Look below and pull out each line with the word "Toggle".

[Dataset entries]
:::::

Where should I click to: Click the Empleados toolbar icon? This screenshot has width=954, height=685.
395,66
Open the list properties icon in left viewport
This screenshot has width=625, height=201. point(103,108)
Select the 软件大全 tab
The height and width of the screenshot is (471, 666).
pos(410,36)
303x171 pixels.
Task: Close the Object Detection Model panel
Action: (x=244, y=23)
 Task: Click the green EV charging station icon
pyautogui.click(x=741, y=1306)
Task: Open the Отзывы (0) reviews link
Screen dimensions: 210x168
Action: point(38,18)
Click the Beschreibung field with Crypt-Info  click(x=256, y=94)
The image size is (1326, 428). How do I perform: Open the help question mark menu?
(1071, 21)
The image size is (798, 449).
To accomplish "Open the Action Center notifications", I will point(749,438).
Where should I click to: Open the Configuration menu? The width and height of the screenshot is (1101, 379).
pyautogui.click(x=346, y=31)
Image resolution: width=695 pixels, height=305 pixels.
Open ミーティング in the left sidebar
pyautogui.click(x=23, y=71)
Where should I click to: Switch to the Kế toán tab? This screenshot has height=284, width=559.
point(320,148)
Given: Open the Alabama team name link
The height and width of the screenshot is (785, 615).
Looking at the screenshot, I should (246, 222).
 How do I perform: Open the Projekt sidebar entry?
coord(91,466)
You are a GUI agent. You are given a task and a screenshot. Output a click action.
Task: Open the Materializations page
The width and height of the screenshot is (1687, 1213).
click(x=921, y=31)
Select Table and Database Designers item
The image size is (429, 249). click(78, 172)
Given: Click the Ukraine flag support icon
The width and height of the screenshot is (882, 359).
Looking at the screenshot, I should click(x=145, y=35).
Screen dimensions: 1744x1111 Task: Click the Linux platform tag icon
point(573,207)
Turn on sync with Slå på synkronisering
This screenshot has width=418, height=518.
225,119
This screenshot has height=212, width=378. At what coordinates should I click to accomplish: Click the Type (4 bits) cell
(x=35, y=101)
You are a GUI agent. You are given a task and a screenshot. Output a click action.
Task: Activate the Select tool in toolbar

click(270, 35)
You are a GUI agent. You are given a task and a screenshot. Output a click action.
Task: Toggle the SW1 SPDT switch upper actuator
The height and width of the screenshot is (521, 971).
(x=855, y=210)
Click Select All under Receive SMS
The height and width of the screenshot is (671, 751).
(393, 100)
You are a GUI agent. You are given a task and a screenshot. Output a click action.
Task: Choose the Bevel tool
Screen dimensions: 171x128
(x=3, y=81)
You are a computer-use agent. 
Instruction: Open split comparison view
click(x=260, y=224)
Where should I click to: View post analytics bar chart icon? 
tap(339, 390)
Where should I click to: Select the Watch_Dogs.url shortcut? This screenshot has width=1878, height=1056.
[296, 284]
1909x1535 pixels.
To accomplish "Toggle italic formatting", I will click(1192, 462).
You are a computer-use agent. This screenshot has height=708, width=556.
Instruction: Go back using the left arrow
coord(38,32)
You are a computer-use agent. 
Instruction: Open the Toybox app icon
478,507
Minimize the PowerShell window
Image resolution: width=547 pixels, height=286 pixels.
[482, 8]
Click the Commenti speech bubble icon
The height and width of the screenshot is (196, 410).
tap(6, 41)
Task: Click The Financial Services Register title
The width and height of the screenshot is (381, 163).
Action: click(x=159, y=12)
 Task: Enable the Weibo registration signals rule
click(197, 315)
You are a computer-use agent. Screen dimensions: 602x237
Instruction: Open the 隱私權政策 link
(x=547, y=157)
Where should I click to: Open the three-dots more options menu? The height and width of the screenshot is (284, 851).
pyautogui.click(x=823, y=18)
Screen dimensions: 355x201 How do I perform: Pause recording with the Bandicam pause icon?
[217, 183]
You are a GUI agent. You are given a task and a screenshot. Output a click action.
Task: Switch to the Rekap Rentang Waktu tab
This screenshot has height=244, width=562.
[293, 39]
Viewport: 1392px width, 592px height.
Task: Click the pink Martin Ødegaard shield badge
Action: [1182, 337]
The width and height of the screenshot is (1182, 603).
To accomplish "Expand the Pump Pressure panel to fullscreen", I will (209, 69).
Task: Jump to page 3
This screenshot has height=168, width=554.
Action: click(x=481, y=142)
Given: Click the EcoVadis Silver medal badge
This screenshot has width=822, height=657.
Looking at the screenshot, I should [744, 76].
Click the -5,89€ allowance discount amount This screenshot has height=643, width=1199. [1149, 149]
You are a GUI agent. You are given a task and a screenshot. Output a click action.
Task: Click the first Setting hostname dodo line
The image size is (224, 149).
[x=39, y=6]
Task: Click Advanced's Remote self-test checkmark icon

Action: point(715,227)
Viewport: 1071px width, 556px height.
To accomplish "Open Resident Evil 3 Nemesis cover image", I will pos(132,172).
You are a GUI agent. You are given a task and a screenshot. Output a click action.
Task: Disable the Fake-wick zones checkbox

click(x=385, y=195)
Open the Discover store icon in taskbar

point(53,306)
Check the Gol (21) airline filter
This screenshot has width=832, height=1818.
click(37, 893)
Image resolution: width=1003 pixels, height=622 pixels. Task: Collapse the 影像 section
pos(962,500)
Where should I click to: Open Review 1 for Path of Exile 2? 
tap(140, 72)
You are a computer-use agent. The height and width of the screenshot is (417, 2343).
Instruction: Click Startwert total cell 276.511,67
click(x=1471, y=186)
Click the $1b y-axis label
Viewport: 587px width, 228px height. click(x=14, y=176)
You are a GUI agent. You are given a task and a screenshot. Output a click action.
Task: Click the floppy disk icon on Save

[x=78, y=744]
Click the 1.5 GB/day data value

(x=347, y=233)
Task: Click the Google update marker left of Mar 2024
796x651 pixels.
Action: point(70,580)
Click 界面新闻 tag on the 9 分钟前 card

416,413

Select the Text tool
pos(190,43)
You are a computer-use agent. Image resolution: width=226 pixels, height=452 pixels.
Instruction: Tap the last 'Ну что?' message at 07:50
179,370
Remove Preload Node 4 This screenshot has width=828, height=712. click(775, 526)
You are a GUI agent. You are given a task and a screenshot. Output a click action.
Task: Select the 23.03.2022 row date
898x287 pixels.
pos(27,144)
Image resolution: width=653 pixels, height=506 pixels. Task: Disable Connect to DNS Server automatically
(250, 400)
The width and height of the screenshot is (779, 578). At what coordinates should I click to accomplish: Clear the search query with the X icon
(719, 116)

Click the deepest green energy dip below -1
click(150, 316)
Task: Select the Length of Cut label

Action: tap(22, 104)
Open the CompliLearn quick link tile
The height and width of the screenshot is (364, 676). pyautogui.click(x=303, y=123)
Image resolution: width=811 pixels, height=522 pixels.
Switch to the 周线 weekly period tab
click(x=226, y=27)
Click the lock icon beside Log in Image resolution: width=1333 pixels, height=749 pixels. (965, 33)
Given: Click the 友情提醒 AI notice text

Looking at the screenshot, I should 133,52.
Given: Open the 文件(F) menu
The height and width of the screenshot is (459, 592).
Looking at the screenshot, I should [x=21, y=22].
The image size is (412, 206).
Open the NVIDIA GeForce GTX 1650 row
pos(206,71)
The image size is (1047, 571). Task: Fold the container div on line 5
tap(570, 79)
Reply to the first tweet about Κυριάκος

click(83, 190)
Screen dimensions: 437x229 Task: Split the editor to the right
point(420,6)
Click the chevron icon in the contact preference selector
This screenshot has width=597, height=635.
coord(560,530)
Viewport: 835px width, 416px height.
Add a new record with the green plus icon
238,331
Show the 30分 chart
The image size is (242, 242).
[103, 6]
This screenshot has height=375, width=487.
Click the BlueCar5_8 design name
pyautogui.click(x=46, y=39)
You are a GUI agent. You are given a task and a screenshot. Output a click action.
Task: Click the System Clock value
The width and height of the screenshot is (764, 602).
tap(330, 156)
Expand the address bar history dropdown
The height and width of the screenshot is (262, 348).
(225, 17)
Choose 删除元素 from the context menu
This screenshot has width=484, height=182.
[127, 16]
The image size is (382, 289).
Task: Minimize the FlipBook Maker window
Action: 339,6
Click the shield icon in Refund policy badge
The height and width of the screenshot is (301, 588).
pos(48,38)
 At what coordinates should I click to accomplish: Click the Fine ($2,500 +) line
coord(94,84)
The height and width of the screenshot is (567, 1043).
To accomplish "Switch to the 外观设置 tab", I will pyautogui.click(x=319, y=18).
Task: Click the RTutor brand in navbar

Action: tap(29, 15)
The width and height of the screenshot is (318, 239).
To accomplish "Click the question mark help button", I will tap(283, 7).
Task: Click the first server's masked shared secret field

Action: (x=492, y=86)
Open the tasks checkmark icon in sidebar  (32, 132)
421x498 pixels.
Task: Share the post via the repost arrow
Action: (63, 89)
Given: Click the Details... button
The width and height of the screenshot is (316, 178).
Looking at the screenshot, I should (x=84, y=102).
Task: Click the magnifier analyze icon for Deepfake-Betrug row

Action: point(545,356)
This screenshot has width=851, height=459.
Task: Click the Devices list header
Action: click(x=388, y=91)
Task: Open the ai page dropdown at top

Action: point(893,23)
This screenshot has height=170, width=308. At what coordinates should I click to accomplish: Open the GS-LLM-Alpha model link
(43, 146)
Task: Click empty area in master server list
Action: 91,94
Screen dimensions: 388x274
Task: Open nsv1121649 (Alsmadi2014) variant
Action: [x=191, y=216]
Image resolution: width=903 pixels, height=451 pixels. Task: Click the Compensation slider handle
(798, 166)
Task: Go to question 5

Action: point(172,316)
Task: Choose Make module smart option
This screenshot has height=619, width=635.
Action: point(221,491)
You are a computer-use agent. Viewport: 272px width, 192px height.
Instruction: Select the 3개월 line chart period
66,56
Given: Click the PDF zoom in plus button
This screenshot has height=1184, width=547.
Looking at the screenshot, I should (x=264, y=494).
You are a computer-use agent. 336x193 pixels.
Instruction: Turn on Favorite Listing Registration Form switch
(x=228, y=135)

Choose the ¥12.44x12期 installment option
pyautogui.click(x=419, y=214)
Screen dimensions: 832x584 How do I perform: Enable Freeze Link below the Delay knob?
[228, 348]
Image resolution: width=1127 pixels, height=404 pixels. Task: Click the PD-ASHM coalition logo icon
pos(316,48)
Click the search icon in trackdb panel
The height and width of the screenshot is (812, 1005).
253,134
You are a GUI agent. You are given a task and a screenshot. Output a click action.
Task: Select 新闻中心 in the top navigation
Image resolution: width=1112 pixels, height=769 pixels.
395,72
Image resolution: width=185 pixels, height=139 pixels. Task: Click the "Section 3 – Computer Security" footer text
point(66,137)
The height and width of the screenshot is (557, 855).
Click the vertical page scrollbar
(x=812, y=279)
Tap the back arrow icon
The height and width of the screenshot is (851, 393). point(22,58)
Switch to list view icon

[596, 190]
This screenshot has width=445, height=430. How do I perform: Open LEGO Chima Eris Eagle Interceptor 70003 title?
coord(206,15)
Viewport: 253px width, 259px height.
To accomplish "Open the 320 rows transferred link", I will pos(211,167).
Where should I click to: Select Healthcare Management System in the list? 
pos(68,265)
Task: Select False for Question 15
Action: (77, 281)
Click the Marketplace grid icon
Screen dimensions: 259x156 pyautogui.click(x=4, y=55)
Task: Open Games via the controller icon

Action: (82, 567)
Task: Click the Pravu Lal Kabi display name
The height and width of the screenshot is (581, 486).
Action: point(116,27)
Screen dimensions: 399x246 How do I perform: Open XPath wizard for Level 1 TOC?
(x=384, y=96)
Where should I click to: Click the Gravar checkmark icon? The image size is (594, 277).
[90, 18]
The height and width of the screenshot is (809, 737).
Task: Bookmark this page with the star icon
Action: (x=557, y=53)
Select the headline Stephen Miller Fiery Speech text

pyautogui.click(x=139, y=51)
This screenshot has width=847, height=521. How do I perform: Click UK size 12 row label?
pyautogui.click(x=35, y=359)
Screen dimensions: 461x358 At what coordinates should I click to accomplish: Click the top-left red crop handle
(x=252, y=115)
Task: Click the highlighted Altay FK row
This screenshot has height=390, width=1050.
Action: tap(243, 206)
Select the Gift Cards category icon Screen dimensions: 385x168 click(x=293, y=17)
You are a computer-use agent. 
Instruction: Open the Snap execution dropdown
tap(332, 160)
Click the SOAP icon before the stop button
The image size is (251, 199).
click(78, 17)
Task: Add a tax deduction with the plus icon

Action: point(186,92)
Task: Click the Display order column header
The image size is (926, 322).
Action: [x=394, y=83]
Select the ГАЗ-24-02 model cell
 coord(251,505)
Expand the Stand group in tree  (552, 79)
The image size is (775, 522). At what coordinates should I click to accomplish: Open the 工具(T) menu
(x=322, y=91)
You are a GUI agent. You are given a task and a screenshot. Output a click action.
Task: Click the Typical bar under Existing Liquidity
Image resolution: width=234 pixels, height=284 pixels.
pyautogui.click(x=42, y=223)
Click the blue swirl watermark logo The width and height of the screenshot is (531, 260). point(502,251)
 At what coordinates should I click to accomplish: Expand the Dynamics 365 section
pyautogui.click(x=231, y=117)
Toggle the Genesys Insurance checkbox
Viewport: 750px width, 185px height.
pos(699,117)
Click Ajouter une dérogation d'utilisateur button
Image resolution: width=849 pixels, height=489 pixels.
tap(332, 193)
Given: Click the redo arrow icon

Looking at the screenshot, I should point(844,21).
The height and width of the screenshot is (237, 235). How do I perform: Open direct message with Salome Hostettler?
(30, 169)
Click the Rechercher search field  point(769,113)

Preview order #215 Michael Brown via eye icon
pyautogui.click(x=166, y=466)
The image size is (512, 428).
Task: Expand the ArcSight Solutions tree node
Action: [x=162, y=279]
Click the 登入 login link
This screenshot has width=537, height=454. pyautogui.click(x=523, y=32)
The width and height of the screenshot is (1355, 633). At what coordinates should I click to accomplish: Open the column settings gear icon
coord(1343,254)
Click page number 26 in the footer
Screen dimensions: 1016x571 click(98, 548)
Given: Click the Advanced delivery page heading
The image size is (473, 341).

:::::

**SOLUTION FOR THIS EXERCISE:**
Task: Toggle the SW1 SPDT switch upper actuator
To accomplish "Toggle italic formatting", I will click(1192, 462).
Toggle the Genesys Insurance checkbox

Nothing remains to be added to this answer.